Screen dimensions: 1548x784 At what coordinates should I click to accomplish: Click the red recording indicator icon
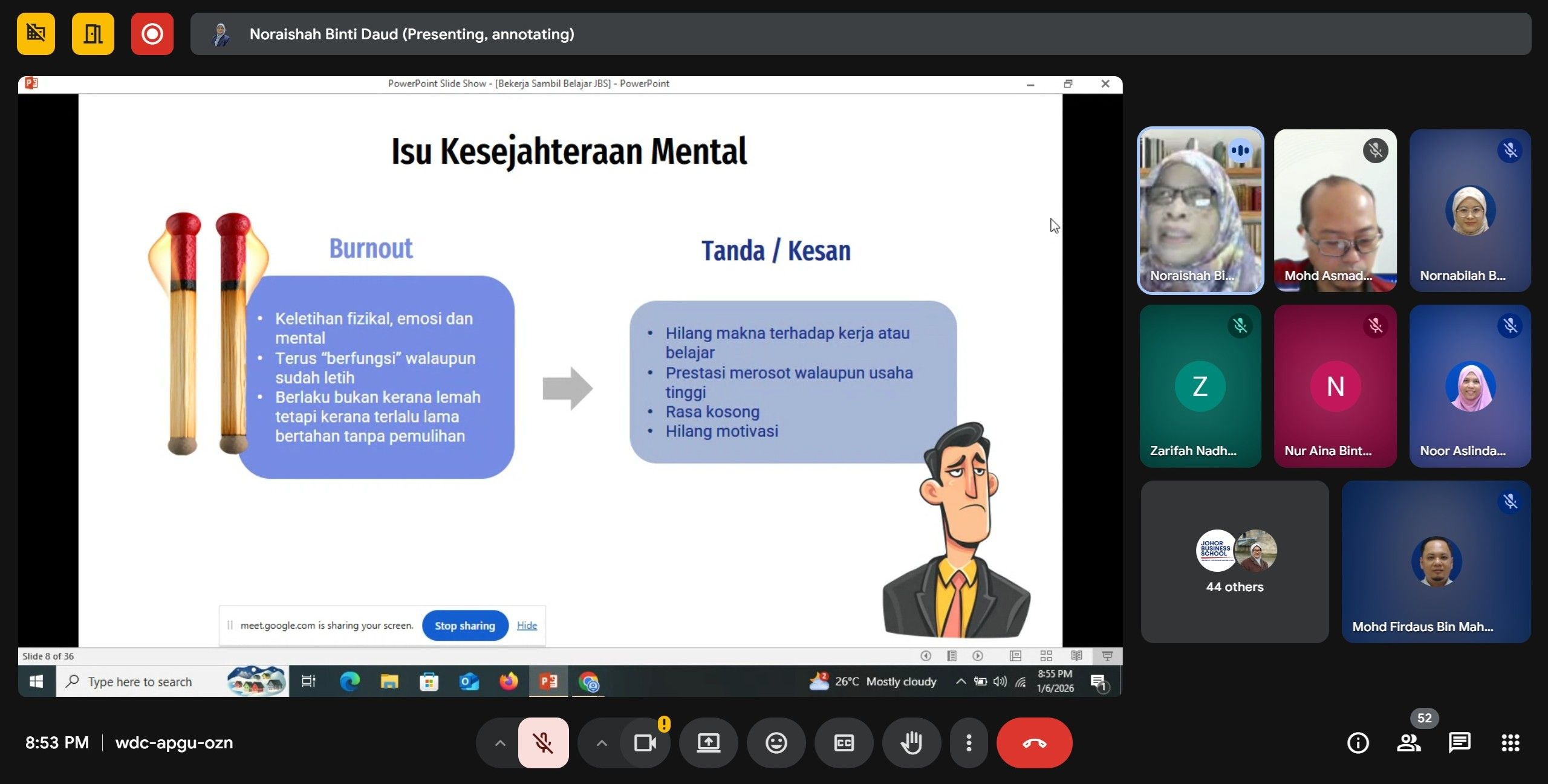point(152,34)
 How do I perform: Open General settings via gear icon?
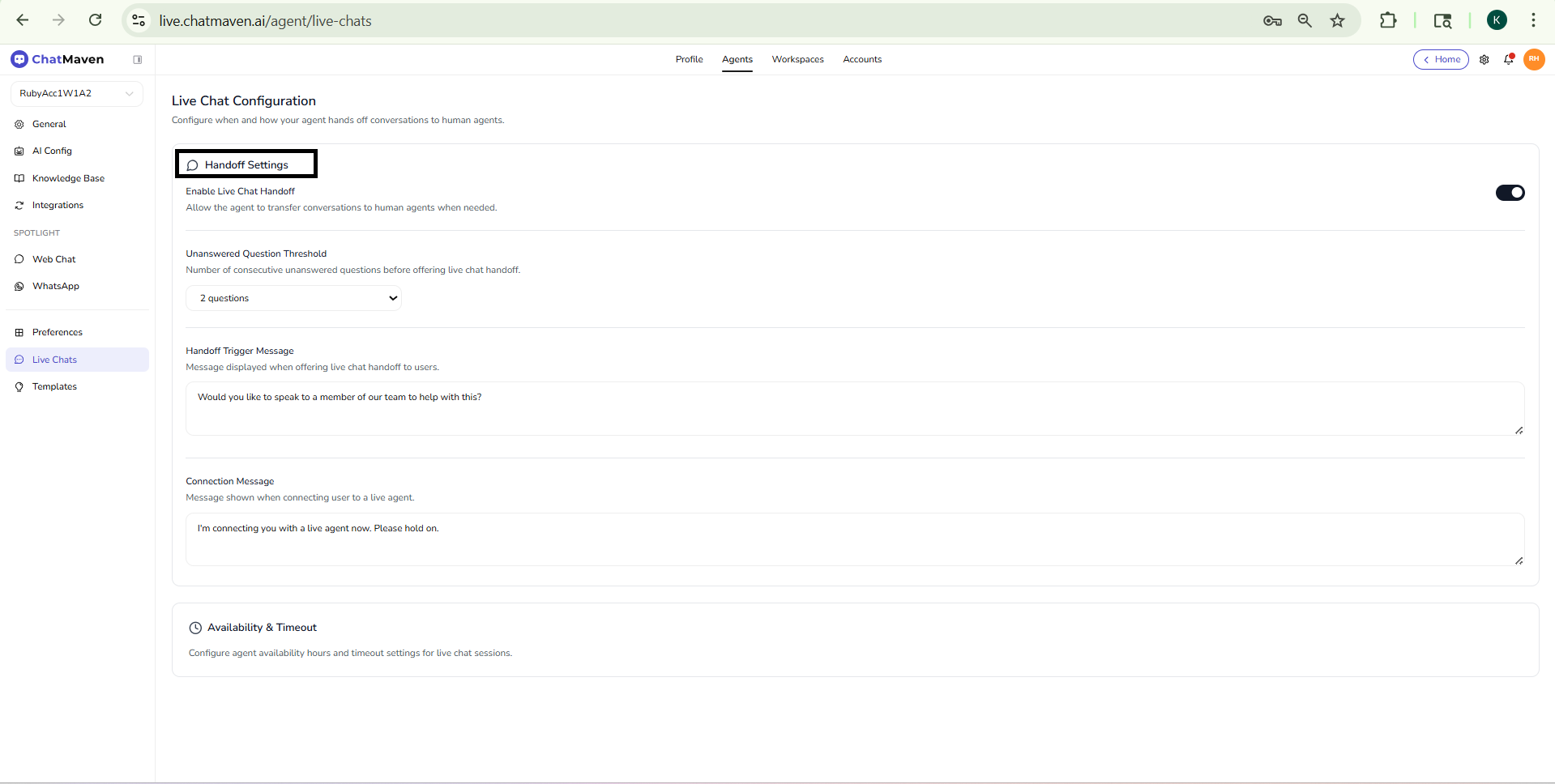19,124
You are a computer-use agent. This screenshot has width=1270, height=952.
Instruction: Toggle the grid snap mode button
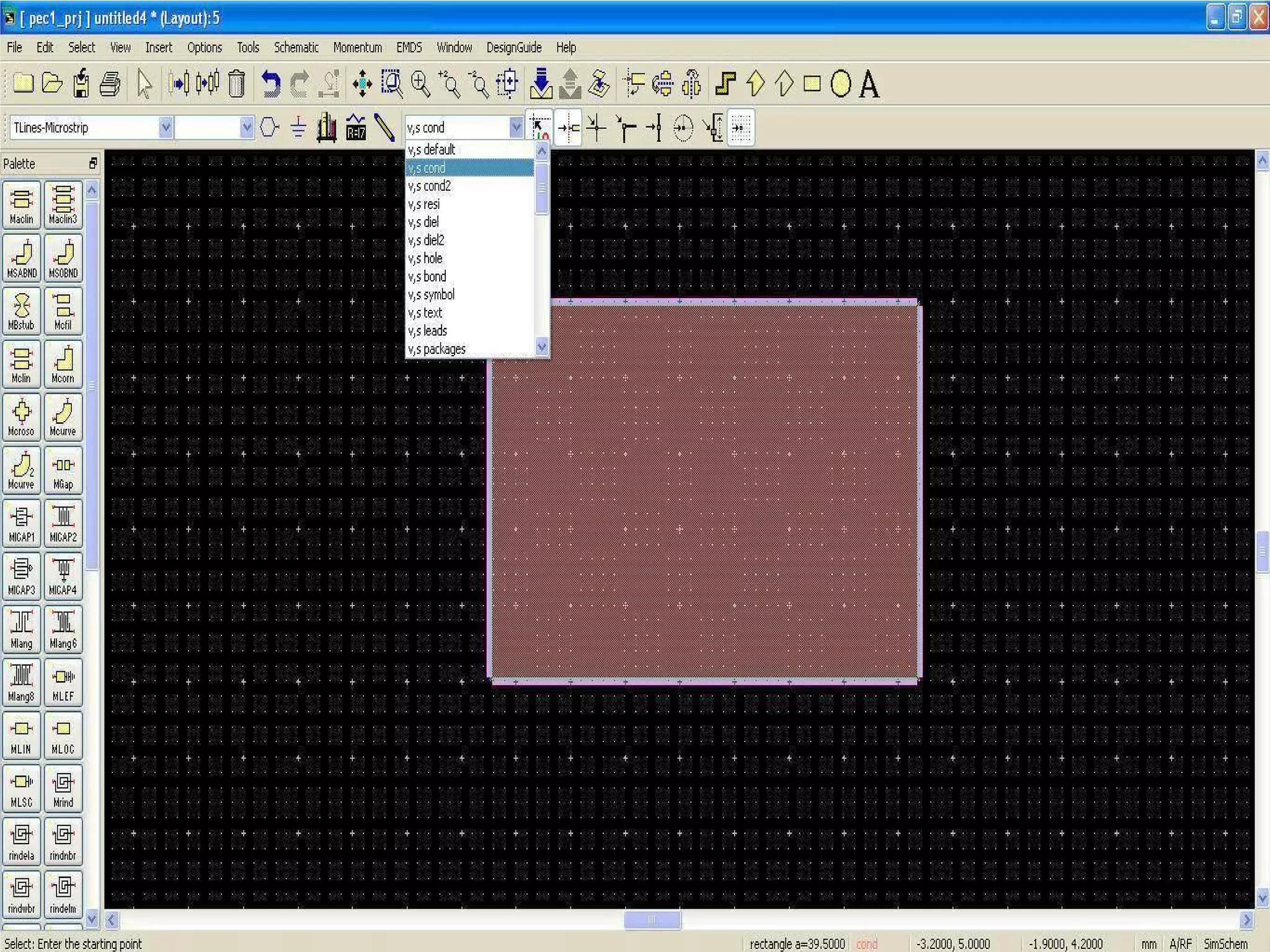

***

Your copy should hold exactly the lines from the one with "How do I perform: Open" through the end of the records, both included, and no pictures.

 How do I perform: Open General settings via gear icon?
19,124
You are a computer-use agent. This screenshot has width=1270, height=952.
Instruction: Toggle the grid snap mode button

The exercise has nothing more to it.